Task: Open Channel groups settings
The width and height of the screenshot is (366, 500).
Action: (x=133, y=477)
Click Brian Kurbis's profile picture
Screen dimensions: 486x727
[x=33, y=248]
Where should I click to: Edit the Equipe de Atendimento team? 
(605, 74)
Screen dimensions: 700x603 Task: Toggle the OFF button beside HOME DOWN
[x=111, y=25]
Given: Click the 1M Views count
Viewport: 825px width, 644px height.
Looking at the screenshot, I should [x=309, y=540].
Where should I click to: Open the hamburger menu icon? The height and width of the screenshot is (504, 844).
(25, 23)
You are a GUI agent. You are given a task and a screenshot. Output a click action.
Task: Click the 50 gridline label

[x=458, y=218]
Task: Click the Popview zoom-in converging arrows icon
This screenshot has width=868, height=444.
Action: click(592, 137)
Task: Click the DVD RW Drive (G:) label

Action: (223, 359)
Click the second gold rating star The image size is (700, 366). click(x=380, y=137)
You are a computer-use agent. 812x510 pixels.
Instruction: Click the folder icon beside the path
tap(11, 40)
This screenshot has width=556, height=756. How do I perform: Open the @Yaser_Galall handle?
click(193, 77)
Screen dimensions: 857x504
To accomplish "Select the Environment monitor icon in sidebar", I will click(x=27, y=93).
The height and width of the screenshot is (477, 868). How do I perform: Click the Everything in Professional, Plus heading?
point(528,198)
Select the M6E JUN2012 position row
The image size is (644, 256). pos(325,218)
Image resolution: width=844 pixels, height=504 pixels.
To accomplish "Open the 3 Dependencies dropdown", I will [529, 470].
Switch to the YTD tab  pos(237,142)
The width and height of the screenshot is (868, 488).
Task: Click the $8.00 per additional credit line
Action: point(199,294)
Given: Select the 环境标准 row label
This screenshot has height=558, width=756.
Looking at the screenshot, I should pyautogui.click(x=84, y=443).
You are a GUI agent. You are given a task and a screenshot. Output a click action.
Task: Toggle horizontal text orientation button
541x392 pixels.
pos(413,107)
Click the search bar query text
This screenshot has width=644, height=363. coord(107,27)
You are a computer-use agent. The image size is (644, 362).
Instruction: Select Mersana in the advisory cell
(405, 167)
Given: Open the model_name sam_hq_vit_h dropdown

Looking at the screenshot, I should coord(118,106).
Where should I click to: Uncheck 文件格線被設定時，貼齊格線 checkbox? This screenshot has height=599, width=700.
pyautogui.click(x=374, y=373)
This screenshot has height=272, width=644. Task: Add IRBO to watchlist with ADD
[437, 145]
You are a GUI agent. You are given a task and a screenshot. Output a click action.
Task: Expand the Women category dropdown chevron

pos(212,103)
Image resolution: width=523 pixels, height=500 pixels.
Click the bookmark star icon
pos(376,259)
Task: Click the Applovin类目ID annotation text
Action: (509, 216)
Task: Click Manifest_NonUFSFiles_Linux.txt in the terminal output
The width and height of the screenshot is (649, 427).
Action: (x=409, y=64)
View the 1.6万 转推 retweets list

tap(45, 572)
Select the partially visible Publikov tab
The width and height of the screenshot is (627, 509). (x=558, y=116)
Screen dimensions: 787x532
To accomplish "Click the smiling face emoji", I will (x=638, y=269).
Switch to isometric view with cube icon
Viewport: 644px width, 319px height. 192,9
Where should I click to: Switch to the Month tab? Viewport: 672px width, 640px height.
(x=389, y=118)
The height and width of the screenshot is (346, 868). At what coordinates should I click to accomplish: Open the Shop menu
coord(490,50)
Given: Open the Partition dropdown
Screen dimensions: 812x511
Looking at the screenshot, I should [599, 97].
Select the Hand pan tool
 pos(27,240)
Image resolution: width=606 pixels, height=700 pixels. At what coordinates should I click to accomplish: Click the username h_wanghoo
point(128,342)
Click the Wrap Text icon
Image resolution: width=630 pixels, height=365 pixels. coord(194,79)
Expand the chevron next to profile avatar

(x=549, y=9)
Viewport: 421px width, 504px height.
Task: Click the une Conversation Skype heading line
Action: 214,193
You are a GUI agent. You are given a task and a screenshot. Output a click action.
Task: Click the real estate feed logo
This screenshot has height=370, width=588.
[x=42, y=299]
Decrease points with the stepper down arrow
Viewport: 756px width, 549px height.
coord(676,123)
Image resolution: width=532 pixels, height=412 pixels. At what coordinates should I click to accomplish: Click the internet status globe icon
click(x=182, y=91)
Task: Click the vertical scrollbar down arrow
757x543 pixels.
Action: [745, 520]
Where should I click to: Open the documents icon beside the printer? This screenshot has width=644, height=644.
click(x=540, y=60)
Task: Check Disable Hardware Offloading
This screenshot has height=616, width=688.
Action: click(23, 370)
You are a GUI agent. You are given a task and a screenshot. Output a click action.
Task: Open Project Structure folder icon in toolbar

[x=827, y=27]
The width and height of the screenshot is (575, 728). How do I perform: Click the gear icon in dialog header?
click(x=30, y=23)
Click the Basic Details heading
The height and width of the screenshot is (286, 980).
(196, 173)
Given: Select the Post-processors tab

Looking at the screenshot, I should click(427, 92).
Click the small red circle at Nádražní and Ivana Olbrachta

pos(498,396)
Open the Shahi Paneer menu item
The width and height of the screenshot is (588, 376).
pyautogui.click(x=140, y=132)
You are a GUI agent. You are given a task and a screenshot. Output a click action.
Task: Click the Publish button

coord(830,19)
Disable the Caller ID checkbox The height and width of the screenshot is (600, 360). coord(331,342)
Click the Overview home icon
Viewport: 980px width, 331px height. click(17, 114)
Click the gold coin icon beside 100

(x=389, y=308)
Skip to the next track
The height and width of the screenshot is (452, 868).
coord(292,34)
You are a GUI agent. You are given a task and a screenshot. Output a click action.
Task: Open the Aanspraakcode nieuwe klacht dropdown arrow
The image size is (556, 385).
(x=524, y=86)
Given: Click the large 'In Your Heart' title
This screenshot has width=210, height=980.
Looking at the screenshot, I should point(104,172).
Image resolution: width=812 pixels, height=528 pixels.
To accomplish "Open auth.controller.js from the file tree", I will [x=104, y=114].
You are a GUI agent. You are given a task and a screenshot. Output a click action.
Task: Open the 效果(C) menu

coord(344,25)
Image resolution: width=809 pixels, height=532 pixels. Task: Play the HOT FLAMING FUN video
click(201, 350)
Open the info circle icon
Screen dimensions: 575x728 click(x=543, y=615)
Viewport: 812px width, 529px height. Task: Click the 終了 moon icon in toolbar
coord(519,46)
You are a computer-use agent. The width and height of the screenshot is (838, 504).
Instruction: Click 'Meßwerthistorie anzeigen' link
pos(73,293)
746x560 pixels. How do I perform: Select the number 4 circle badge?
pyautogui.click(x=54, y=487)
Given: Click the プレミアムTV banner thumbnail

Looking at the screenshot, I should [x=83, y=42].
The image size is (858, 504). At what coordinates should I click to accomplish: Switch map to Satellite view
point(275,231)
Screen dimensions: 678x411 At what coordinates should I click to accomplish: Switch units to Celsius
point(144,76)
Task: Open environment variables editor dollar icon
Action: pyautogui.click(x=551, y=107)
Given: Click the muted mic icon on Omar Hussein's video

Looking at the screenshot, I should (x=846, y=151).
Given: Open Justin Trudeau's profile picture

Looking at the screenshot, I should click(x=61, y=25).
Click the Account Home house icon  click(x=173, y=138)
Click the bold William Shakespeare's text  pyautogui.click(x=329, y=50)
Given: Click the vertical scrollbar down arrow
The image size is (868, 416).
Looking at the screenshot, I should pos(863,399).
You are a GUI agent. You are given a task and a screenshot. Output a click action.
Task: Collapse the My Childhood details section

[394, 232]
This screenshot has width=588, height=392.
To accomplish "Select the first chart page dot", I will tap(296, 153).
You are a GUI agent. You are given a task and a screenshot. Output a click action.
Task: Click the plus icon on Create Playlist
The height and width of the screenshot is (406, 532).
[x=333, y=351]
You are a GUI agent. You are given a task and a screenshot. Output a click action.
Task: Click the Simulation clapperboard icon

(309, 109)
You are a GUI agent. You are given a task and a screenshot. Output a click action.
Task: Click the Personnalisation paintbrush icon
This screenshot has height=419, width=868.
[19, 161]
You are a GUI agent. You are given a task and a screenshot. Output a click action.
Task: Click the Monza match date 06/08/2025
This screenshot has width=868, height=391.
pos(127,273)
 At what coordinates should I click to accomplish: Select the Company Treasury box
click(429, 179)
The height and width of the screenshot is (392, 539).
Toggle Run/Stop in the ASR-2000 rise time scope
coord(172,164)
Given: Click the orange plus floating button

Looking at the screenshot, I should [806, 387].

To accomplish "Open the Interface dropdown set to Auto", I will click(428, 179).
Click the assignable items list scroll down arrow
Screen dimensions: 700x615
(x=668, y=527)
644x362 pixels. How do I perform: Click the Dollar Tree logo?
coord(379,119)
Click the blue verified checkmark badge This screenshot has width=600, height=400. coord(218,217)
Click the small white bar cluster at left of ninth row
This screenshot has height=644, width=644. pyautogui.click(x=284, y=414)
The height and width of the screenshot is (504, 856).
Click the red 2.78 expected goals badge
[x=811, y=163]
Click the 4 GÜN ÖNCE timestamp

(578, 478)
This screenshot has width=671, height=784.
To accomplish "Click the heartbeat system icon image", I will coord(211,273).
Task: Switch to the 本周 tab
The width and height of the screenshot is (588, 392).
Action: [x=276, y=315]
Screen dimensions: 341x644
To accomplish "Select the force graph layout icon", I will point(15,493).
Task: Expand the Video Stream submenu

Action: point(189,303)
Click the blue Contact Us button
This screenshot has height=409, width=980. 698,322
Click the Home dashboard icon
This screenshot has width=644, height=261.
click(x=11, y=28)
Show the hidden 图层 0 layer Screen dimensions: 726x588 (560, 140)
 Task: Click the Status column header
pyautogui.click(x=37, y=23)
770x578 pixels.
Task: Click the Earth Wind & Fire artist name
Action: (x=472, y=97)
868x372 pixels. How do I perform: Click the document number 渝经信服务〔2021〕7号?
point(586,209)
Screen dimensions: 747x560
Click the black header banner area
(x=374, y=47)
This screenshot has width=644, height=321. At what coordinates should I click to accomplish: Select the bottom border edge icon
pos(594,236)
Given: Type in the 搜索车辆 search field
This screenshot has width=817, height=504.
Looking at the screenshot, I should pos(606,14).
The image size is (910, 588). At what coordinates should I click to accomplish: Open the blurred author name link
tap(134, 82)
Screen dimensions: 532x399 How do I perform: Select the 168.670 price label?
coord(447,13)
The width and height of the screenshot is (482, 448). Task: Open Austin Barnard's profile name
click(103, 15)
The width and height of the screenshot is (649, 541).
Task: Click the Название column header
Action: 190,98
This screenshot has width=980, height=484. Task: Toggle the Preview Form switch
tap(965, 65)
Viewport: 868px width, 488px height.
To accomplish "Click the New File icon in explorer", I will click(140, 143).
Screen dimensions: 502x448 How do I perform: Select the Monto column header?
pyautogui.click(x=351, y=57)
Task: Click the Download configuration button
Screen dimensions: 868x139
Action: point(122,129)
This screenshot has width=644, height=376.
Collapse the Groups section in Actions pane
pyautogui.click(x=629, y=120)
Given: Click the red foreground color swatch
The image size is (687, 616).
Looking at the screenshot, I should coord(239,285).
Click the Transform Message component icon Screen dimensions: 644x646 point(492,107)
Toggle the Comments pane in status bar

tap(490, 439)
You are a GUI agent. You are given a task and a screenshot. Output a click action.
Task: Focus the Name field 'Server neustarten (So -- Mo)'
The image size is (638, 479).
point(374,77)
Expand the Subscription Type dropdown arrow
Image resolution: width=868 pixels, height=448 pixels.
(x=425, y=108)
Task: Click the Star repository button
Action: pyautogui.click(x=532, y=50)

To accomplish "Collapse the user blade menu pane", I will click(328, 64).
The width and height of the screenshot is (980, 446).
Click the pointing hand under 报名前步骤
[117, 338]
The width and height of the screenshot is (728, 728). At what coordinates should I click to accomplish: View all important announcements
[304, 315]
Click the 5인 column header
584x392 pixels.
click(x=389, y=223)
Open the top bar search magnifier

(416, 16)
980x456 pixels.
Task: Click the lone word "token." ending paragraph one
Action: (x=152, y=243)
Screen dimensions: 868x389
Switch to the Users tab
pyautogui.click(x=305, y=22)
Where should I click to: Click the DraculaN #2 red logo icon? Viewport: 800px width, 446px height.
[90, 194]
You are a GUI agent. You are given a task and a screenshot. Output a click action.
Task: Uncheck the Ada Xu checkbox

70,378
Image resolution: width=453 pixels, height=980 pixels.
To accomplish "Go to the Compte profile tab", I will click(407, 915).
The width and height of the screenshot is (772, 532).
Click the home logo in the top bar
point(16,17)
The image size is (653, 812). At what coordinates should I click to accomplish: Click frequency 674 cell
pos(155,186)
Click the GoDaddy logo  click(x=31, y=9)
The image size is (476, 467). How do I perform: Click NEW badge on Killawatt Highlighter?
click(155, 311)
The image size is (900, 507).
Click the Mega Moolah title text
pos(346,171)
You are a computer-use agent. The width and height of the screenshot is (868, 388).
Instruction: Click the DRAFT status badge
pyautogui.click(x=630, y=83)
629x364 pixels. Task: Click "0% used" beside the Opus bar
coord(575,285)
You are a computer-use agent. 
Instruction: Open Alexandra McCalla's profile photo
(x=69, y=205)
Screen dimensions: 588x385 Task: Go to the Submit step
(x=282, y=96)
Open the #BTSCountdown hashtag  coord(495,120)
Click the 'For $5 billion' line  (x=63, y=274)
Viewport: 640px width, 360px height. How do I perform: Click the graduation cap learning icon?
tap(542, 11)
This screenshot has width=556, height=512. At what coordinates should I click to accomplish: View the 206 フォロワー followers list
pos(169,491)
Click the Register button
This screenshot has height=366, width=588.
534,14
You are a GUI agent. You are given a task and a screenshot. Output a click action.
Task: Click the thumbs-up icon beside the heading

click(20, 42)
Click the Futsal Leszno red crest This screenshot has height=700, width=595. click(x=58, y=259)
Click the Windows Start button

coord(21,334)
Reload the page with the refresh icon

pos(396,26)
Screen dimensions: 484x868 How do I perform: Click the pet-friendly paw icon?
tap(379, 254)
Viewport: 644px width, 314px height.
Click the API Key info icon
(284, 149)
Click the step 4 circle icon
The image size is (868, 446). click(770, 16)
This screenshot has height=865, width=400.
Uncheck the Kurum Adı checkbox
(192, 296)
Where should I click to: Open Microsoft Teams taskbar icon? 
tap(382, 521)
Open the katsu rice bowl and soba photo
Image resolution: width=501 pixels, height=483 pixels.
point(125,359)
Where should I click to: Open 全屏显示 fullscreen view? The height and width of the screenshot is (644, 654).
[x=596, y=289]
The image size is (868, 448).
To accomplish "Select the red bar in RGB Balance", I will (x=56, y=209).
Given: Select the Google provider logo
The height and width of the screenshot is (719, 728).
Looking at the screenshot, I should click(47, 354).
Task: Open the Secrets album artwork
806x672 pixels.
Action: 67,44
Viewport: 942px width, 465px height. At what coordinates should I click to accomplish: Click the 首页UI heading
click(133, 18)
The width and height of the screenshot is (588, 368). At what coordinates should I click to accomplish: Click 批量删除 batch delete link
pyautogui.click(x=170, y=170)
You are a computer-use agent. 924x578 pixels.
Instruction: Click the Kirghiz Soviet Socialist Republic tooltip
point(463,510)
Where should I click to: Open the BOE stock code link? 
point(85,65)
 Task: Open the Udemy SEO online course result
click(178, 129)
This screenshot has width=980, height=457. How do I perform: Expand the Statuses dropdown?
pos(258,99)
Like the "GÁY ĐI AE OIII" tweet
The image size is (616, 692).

# [TASK TO CARRY OUT]
Your answer should consist of the lines from the line with "The width and height of the screenshot is (980, 446)." to the line with "Open the #BTSCountdown" above, repeated exactly, both ends included.

# [ANSWER SECTION]
The width and height of the screenshot is (980, 446).
Click the pointing hand under 报名前步骤
[117, 338]
The width and height of the screenshot is (728, 728). At what coordinates should I click to accomplish: View all important announcements
[304, 315]
Click the 5인 column header
584x392 pixels.
click(x=389, y=223)
Open the top bar search magnifier

(416, 16)
980x456 pixels.
Task: Click the lone word "token." ending paragraph one
Action: (x=152, y=243)
Screen dimensions: 868x389
Switch to the Users tab
pyautogui.click(x=305, y=22)
Where should I click to: Click the DraculaN #2 red logo icon? Viewport: 800px width, 446px height.
[90, 194]
You are a GUI agent. You are given a task and a screenshot. Output a click action.
Task: Uncheck the Ada Xu checkbox

70,378
Image resolution: width=453 pixels, height=980 pixels.
To accomplish "Go to the Compte profile tab", I will click(407, 915).
The width and height of the screenshot is (772, 532).
Click the home logo in the top bar
point(16,17)
The image size is (653, 812). At what coordinates should I click to accomplish: Click frequency 674 cell
pos(155,186)
Click the GoDaddy logo  click(x=31, y=9)
The image size is (476, 467). How do I perform: Click NEW badge on Killawatt Highlighter?
click(155, 311)
The image size is (900, 507).
Click the Mega Moolah title text
pos(346,171)
You are a computer-use agent. The width and height of the screenshot is (868, 388).
Instruction: Click the DRAFT status badge
pyautogui.click(x=630, y=83)
629x364 pixels. Task: Click "0% used" beside the Opus bar
coord(575,285)
You are a computer-use agent. 
Instruction: Open Alexandra McCalla's profile photo
(x=69, y=205)
Screen dimensions: 588x385 Task: Go to the Submit step
(x=282, y=96)
Open the #BTSCountdown hashtag  coord(495,120)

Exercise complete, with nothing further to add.